→ Supplied passage
At the Julian Ashton School in Sydney Olsen loved his teacher John Passmore, but it can be seen in Olsen’s preparatory drawings of 1954-55 for this theme he was at once anxious to shake himself free from his master’s dependence on Cézanne whilst preserving a structural approach to the human figure that signified a new kind of expression. In his brush and ink drawings Passmore imbued a mysterious, marionette-like connectivity between the planes and joints, no doubt skillfully deployed as an illustrative draftsman with Lintas. These figure studies gave Olsen a basis to work forward with, although he had never, apart from the odd cartoon, succumbed to working as a commercial artist.

Along with fellow students at Ashton’s during the early 1950s, Olsen was determined to find a fresh approach to interpreting the world. Gestural abstraction from abroad began to come hard at this emerging generation, though evidenced by the influential exhibition of contemporary French art brought to Australia in 1953, figuration was not yet abandoned completely. An exhibition of contemporary Italian art three years later underlined a similar drift and mix.

The latter included one particular artist Olsen had already responded to whilst combing through art books and magazines. Marino Marini, whose drawings and sculptures on the horse and rider theme made an instant impact. There was a strangely Etruscan classicism in his sculpture, yet potential instability at the same time.

→ Required tasks
1. In the passage on Olsen's early training, which school in Sydney did Olsen attend?
2. List every year, year range, or decade mentioned in the passage on Olsen's early training.
3. Reproduce everything in the passage on Olsen's early training from "Along with fellow" down to "the same time.".

→ Record extracts
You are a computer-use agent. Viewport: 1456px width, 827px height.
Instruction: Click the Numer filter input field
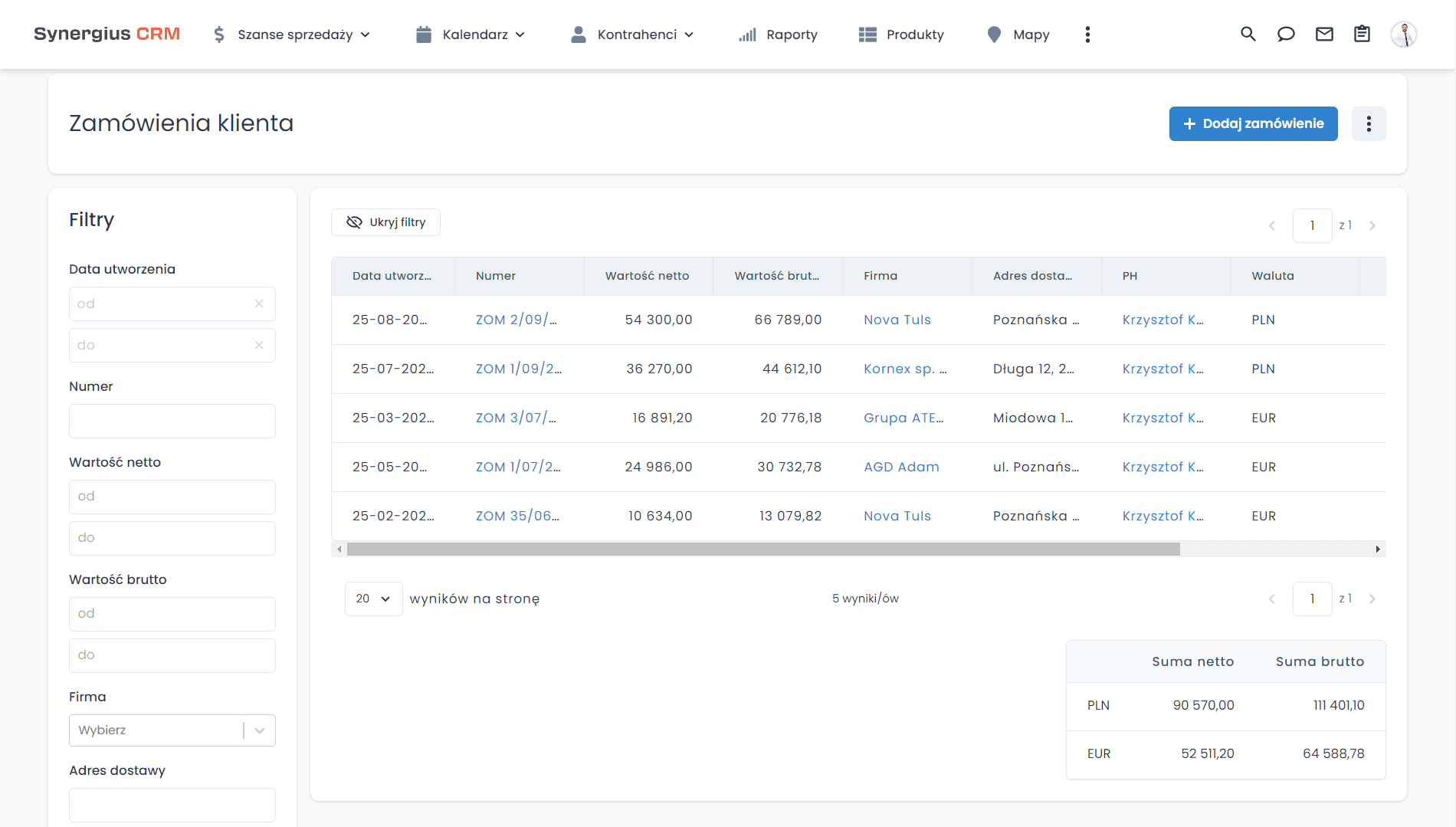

==

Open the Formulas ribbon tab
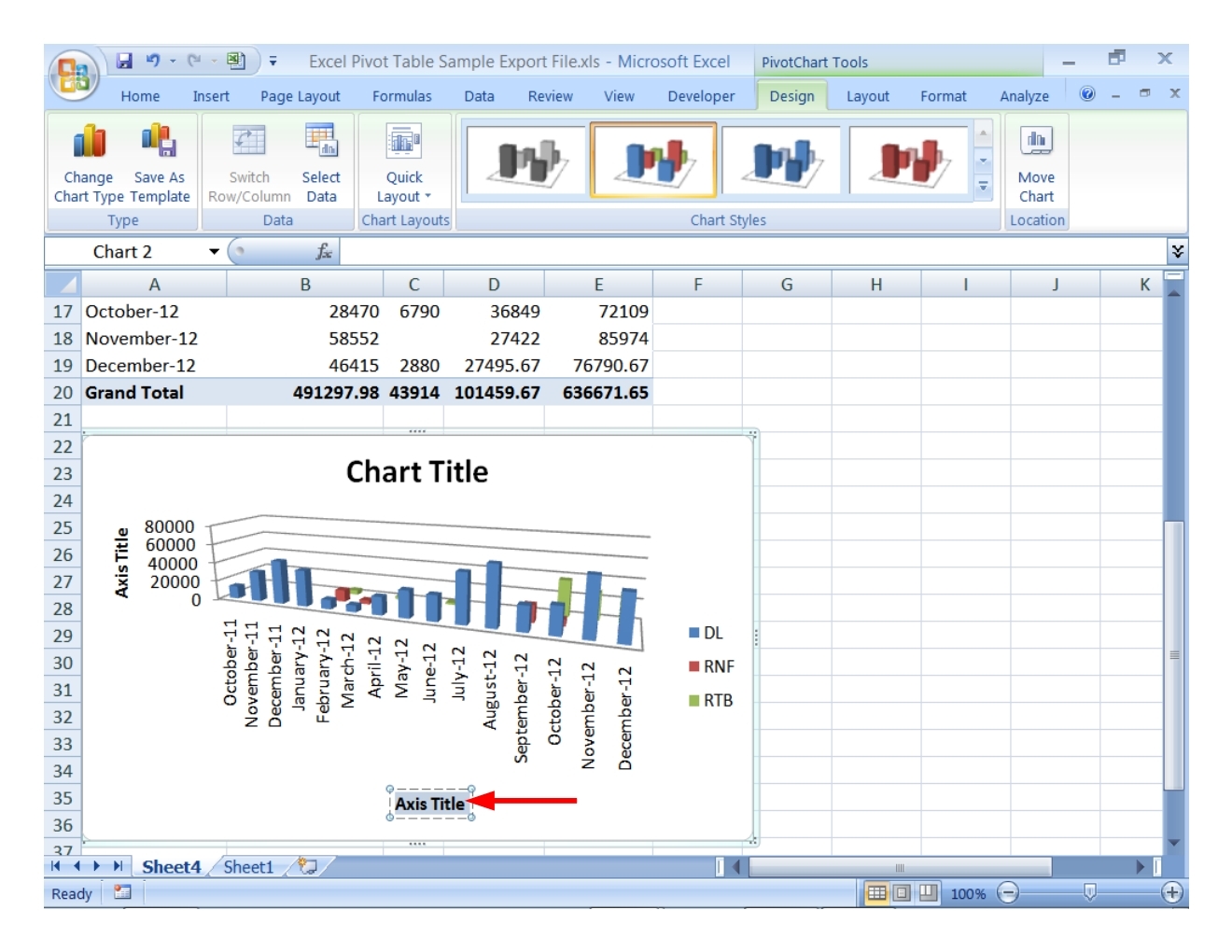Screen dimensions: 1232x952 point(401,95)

→ Responses to the tasks
1. The Julian Ashton School.

2. 1954-55, the early 1950s, 1953

3.
Along with fellow students at Ashton’s during the early 1950s, Olsen was determined to find a fresh approach to interpreting the world. Gestural abstraction from abroad began to come hard at this emerging generation, though evidenced by the influential exhibition of contemporary French art brought to Australia in 1953, figuration was not yet abandoned completely. An exhibition of contemporary Italian art three years later underlined a similar drift and mix.

The latter included one particular artist Olsen had already responded to whilst combing through art books and magazines. Marino Marini, whose drawings and sculptures on the horse and rider theme made an instant impact. There was a strangely Etruscan classicism in his sculpture, yet potential instability at the same time.